What makes a good five-minute app

Not everything is worth building. The practice works when you’re solving a problem you actually have, not a hypothetical one.

My rough filter:

You do the thing manually more than twice a week. If you’re copying data between two apps, reformatting text, or running the same sequence of commands, that’s a signal.

The existing tools are close but not right. You’ve looked. Nothing does exactly what you want. You’ve been tolerating the gap because building felt expensive.

You can describe the whole thing in a few sentences. If you need a design doc, it’s not a five-minute app. You should be able to hold the entire tool in your head.

You’re the only user. This is freeing. No backwards compatibility. No edge cases you don’t have. No documentation. You can be as opinionated as you want because you’re the only one who has to live with it.

The compound effect

Each tool is small. But they stack.

My morning starts with a generated briefing: calendar, emails needing attention, open PRs, GitHub activity overnight, meeting prep notes pulled from my vault. That briefing feeds into a daily note. Throughout the day, tasks and links get captured into it. At the end of the week, a review generator reads all seven daily notes and writes a summary with completion rates and patterns.

I didn’t plan this system. It grew one tool at a time, each one solving a specific annoyance. But ten scripts that talk to each other become something larger than any of them.
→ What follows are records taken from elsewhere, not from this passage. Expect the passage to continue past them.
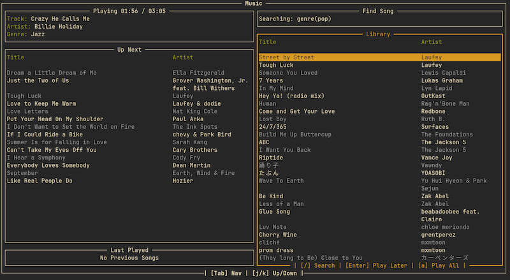510x280 pixels.
Task: Choose Hey Ya! (radio mix) track
Action: (x=293, y=96)
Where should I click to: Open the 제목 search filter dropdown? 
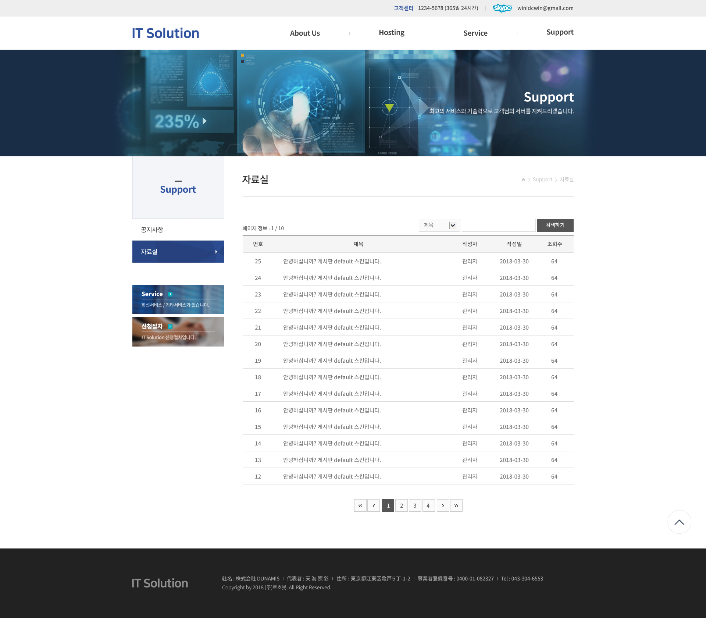pos(439,225)
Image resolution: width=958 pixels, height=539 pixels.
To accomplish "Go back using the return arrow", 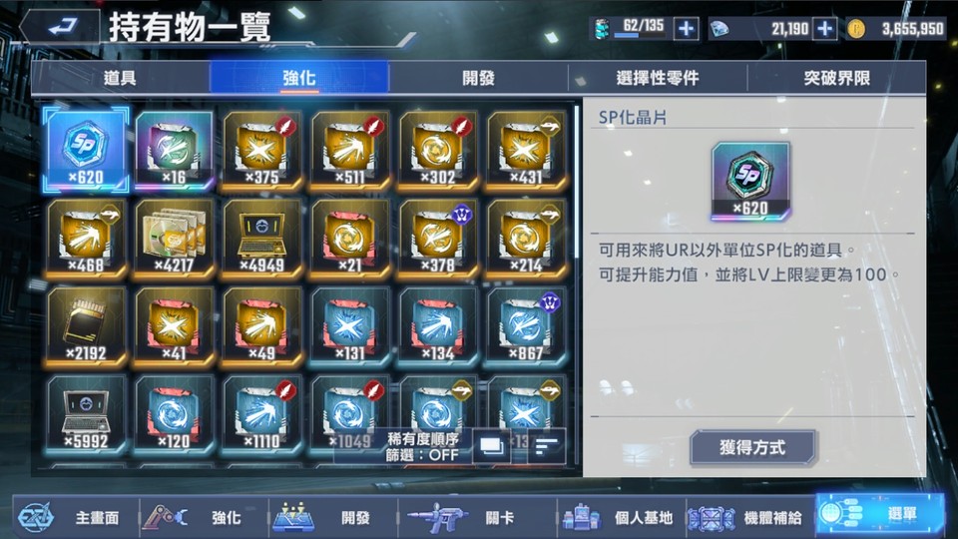I will pos(61,26).
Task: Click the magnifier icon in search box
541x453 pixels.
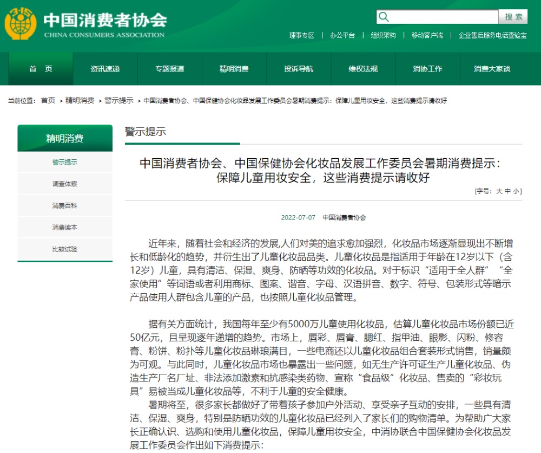Action: click(384, 17)
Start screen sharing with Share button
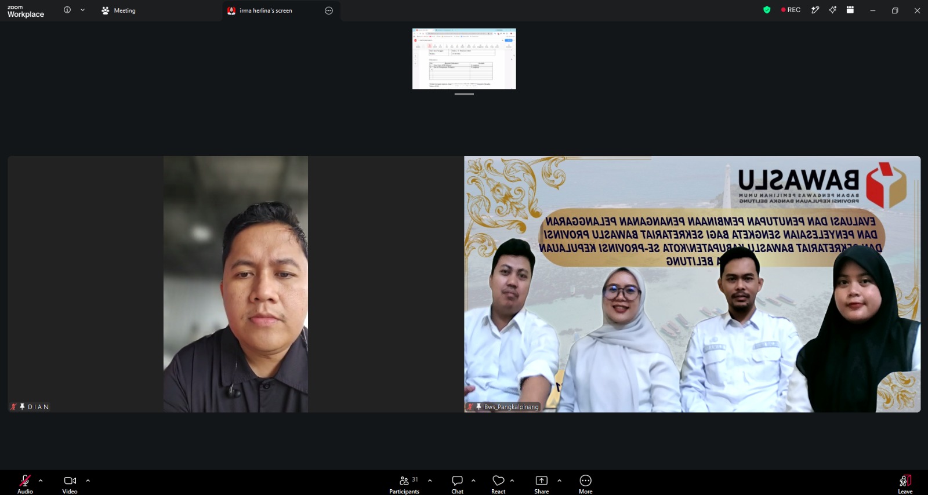This screenshot has height=495, width=928. point(542,484)
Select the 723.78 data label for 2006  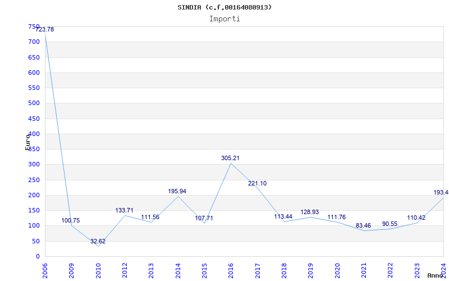tap(44, 29)
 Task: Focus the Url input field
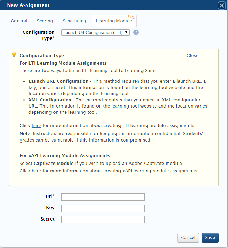pos(103,197)
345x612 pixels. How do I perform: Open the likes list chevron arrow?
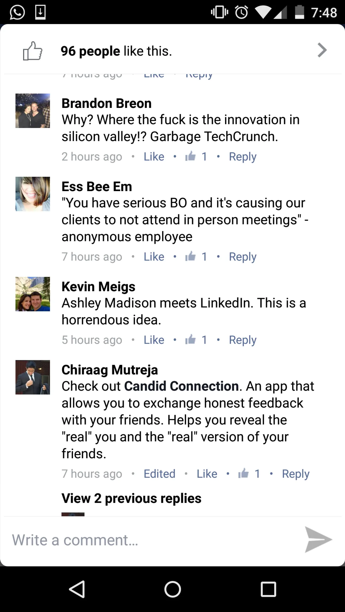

An operating system tuned to exactly how I think and work.

And unlike someone else’s app, I can change any part of it the moment it stops working for me. Last week I added semantic search across my entire vault because I wanted it. Took 5 minutes with qmd (thanks Tobi). Try getting that feature request prioritized in someone else’s product roadmap.

The new tools of the trade

There’s a second thing five-minute apps teach you that I didn’t expect: fluency with the AI toolchain itself.

Every tool I build is a low-stakes experiment with the new stack. Which models are good at what. When to use Claude versus Gemini. Where AI-generated code breaks down and where it’s surprisingly solid. What happens when you maintain AI-written code for a few months, which parts hold up and which quietly rot because nobody understood them well enough to write them by hand.

These are exactly the questions I need answered as a CEO deciding what to integrate at Pagecloud. What coding harnesses should the team use? Which MCP servers are worth setting up? How much should we trust AI-generated test coverage? Where do we need human review as a hard gate?

I could read blog posts and vendor demos to form those opinions. Or I could build thirty personal tools across six months and develop real intuition from actual use. The five-minute app gives you a test environment for the AI stack that no amount of reading can replace. You learn which prompting patterns produce maintainable code. You learn what “good enough” AI output looks like versus output that’s going to cost you later. You learn where the failure modes are before they show up in production.

The AI tools, the harnesses, the models, the protocols, these are the new tools of the trade. And like any tool, you don’t understand them by reading the manual, you understand them by building things(or at least thats how I understand them).

The real argument

I’ve written about taste. I’ve written about caring. I’ve written about how AI changes the cost of trying things. The five-minute app is where all of those ideas meet.

You build taste by making things and living with them. You demonstrate caring by solving problems others would tolerate. You benefit from collapsed costs by actually using them, not just talking about them. And you develop real fluency with AI tools by putting them to work on problems you care about, not by running demos.

If you’re a developer who hasn’t built something just for yourself in a while, try it. Pick the most annoying part of your day. Describe it to an AI. Ship something before dinner.

It won’t be impressive. It doesn’t need to be. The point isn’t the tool. The point is staying the kind of person who builds even if HOW we build feels like it’s changing every day.